Great video... Thanks for sharing...
Are you right handed or left handed?


----------



## dgui (Jan 12, 2010)

A Superfly video.


----------



## torsten (Feb 9, 2010)

Sammy said:


> Great video... Thanks for sharing...
> Are you right handed or left handed?


I am right handed. But hold my catty in the right hand and draw with the left.
My left eye is dominant!

Regards
Torsten


----------



## e~shot (Jun 3, 2010)

Great video, thanks for sharing techniques.


----------



## NoSugarRob (Jun 3, 2010)

i cant do this. i to need bring the catty right in front of my face to aim. this brings the bands into contact with my cheek ................ it hurt ! .........so i tried a couple more times







..... Its a very elegant way of shooting but its not for me







thanks for the vid


----------



## frogman (Nov 11, 2010)

Torsten: Bravo you are a masterful slingshot artist.
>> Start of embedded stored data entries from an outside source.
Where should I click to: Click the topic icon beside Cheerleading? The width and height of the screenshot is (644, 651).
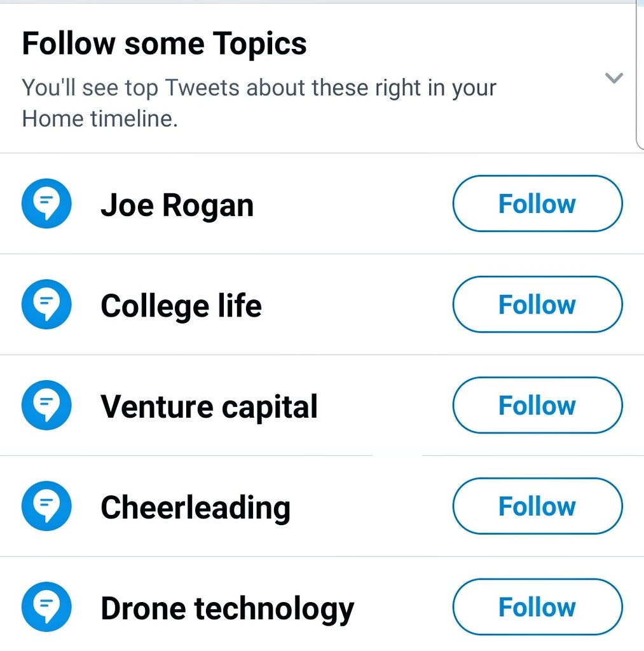coord(46,507)
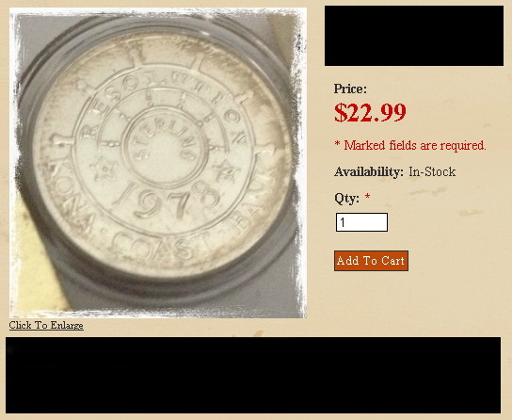The width and height of the screenshot is (512, 420).
Task: Click the left star on the coin
Action: (x=104, y=168)
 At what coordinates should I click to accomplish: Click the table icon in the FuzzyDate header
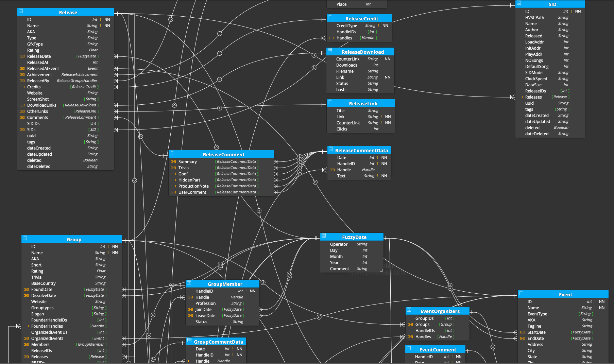point(324,236)
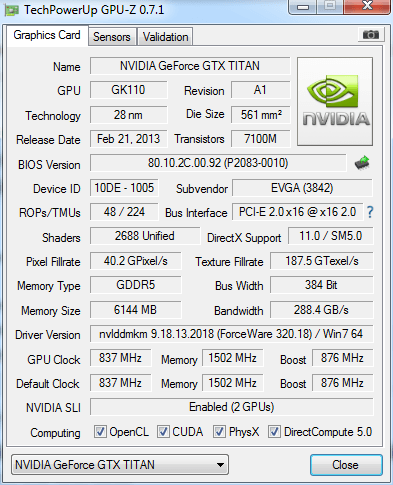
Task: Click the NVIDIA SLI status field
Action: pyautogui.click(x=231, y=407)
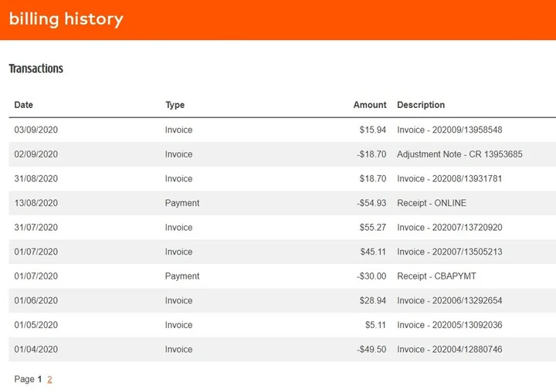Open Invoice - 202005/13092036
Screen dimensions: 556x392
[x=449, y=325]
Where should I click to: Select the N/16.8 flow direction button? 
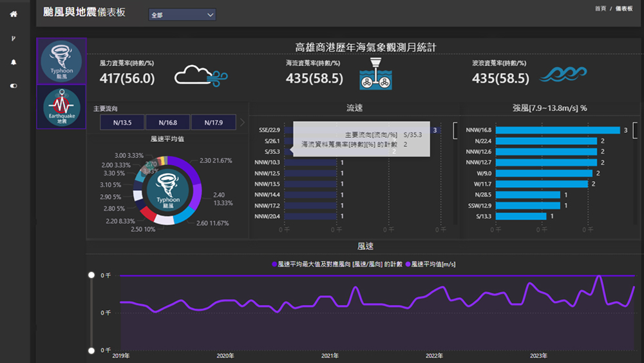pyautogui.click(x=167, y=122)
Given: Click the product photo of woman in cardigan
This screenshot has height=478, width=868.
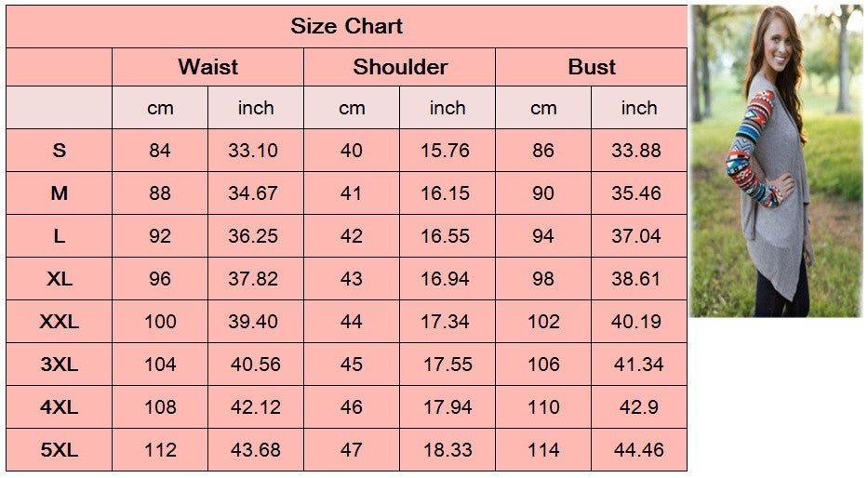Looking at the screenshot, I should point(776,161).
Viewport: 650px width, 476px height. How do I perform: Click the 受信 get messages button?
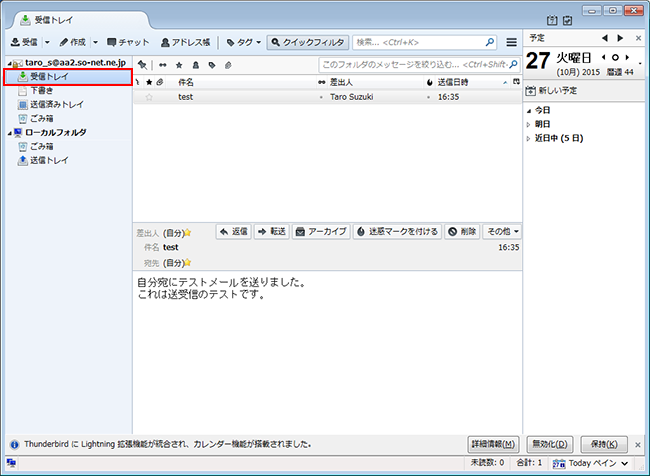[22, 43]
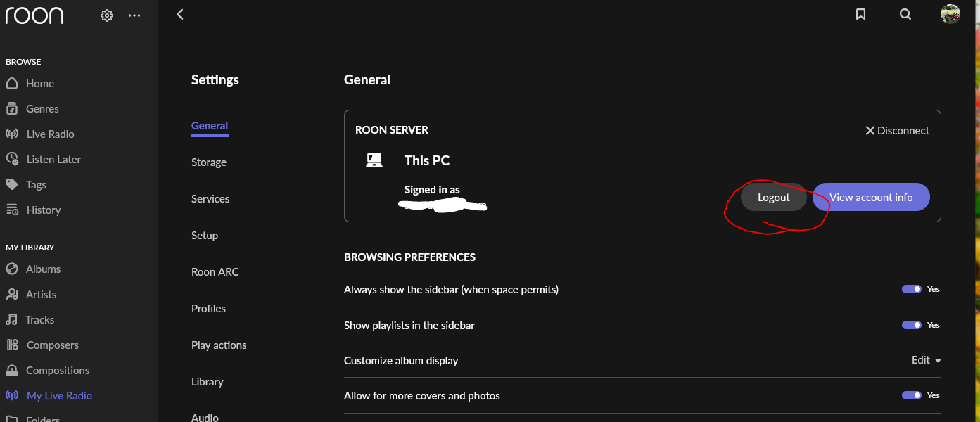This screenshot has width=980, height=422.
Task: Go back using the left arrow
Action: (x=180, y=14)
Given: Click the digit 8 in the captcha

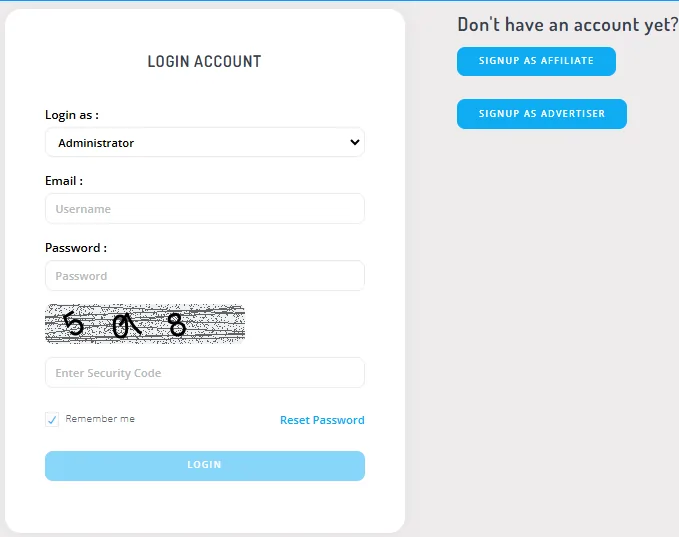Looking at the screenshot, I should 177,325.
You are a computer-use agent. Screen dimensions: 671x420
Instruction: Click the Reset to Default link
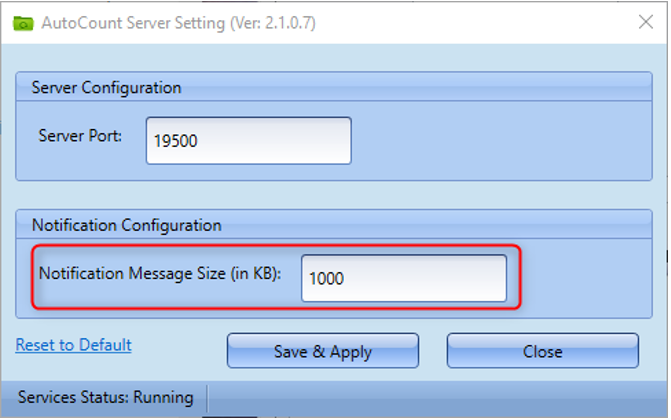74,345
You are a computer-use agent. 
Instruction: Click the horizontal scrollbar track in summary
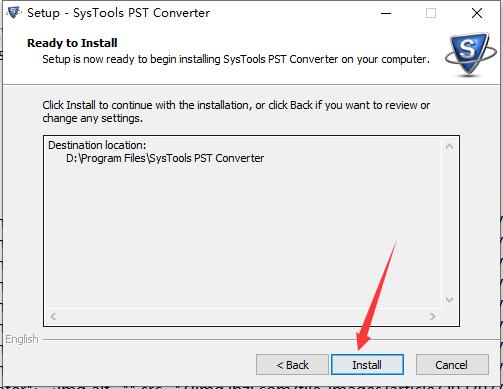pyautogui.click(x=243, y=316)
I admire your skill.....


----------



## GreyOwl (Oct 21, 2010)

Thanks for this great didactic video torsten.

Front, back and side studies are very interesting to learn your shooting technique.

Great!


----------



## shot in the foot (Jan 3, 2010)

Well im ging to have a go at that, but will use a old slingshot in case i hit the fork, jeff


----------



## danny358 (Oct 3, 2010)

great vid. have you ever tried shooting upwards with this style of shooting. i am quite accurate shooting butterfly probably more so than normal styles. but when i shoot upwards say at a squirrel i lose accuracy and get a few fork hits and a thumb hit







it is only shooting upwards that causes this with me. its a great style to learn though i recommend it.


----------



## torsten (Feb 9, 2010)

danny358 said:


> great vid. have you ever tried shooting upwards with this style of shooting. i am quite accurate shooting butterfly probably more so than normal styles. but when i shoot upwards say at a squirrel i lose accuracy and get a few fork hits and a thumb hit
> 
> 
> 
> ...


I have more problems shooting at something on the ground. upwards is not that problem, but down - terrible








forkhits only happen to me if I do not stretch the band enough - when I´m unconcentrated. Maybe this is also the reason for your forkhits in a hunting situation - fast shots on squirrels, not enough band stretching?

Torsten


----------



## danny358 (Oct 3, 2010)

thanks for the reply. i think i will stick to short elastic for shooting up. i dont have any probs shooting down with butterfly lol. cheers danny.


----------



## dragonmaster (Dec 24, 2009)

Ive been watchen this video for awhile now hitten the paws button allot watchen form draw and that what got my attention was the grip in both stiles it seemed there was a bit of a angle to it if I seen right I started using the quarter turn that Dugi talks about but never added this angel to my grip when the weather lets me I'm going to have to put the two of these together and see what happens


----------



## NoSugarRob (Jun 3, 2010)

i will tell you what will happen .......... you'll hit ya self in the FACE ..... i know such things.... you may cry.


----------



## Dayhiker (Mar 13, 2010)

Great video! I may try this again.


----------



## shot in the foot (Jan 3, 2010)

Well i tried this, will not be trying again, got a bruise on my ear now ha ha, jeff


----------



## Xidoo (Aug 14, 2010)

Torsten, you really a master shooting or making slingshots. I really like your shooting style and your forks. I believe you are one of the best, if not the best shooter in the forum.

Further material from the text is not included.